Bu konu Türkiye için çok çok önemli.
Türkiye, 1930’lu yıllarda şeker fabrikalarını kurmaya başlamış. Atatürk döneminde başlayan tarımsal sanayinin en önde geleni şeker fabrikalarıdır. Daha sonraki yıllarda, özellikle 1950’li yıllarda, hatta 1960’lı yıllarda üretimde artmış, şeker ihtiyacıda artmış.
Öyle ki 1965’li yıllarda Dünya da 10 ülkeden biri olan Türkiye gıda üretiminde “kendine yeten” ülke idi. O yıllarda Türkiye dışarıdan hiç gıda ithal etmedi, kendi ürettiği her çeşit ürün kendisine yetiyor, fazlasınıda dışarıya satıyordu. Örneğin o yıllarda Türkiye 17-18 milyon ton buğday üretiyordu. 13-14 milyon ton buğdayı kendi insanı tüketiyordu, arta 4-5 bin ton buğdayıda Libya’ya satıyordu. Karşılığında da akaryakıt alıyordu. Bu ticari ilişki yıllarca devam etti.
Nereden çıktı bu şeker fabrikalarının satışı konusu?

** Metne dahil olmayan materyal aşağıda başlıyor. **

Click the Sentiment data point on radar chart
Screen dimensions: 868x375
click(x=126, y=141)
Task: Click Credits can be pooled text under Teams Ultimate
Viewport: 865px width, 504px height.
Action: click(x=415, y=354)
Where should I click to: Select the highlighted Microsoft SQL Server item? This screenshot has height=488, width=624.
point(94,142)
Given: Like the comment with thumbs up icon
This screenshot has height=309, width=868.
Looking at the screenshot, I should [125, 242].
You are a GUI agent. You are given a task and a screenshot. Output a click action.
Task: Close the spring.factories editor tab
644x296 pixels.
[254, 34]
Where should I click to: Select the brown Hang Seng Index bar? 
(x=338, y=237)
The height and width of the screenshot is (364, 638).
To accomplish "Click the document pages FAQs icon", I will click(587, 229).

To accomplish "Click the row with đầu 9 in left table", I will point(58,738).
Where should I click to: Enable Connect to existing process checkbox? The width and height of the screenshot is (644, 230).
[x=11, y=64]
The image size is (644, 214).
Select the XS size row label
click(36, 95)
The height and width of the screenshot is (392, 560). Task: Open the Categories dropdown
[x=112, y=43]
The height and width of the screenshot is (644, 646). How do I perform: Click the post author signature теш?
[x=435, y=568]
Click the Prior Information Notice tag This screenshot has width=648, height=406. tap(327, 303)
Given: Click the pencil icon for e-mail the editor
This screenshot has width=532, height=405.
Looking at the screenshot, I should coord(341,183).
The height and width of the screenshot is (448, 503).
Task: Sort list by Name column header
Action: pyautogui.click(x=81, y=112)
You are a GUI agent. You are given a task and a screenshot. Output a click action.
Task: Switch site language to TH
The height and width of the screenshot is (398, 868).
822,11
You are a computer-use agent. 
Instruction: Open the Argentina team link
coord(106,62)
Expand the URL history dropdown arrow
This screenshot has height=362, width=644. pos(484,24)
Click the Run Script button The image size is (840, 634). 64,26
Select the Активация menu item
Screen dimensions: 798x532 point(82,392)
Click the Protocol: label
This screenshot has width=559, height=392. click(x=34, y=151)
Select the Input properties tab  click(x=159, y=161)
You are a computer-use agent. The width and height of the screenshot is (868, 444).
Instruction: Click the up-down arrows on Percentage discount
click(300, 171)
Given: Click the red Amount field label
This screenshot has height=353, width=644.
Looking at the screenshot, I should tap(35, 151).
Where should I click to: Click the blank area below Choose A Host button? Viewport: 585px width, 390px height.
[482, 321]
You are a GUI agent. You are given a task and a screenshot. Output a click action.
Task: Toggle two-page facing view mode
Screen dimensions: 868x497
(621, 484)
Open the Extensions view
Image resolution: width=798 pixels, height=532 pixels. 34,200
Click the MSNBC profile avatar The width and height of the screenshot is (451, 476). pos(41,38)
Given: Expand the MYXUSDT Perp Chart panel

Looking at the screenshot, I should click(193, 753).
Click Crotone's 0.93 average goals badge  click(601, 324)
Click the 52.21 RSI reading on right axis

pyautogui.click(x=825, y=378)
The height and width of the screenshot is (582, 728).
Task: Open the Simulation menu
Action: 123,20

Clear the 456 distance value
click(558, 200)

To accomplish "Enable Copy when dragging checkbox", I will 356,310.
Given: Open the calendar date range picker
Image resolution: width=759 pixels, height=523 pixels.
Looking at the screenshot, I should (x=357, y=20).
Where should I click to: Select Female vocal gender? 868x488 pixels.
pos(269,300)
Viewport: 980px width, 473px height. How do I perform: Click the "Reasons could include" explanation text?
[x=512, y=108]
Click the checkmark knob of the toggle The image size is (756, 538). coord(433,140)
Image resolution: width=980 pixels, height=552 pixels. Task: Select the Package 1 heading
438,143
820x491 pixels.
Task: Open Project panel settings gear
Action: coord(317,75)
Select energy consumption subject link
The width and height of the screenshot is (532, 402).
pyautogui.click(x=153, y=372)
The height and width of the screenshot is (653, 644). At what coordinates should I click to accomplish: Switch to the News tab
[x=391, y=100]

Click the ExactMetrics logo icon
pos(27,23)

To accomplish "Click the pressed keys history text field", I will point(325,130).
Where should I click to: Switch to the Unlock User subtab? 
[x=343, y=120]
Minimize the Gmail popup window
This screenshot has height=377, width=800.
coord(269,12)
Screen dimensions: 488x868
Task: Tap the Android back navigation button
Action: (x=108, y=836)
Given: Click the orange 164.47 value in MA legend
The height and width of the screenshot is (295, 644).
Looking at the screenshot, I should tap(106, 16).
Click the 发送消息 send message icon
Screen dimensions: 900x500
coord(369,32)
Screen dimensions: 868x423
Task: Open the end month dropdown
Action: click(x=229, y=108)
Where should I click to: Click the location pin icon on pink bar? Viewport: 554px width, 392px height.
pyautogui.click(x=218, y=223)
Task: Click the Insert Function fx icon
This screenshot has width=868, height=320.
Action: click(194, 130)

Öncelikle, satmak iyi bir sonuç vermez. Hiçbir ülke kendi öz kaynaklarını satmaz, satanlarda hep zarar görmüşlerdir.
Sonra fabrika bizim, pancar bizim, bunları işleyip üreten biziz. Ne yanlış var bunda? Efendim, maliyeti yüksekmiş. Daha öncede bu şarkı söylendi, Fransa’dan şeker kamışından elde edilen şeker ithal edildi. Ama, döviz meselesi ülkenin önünü tıkadı.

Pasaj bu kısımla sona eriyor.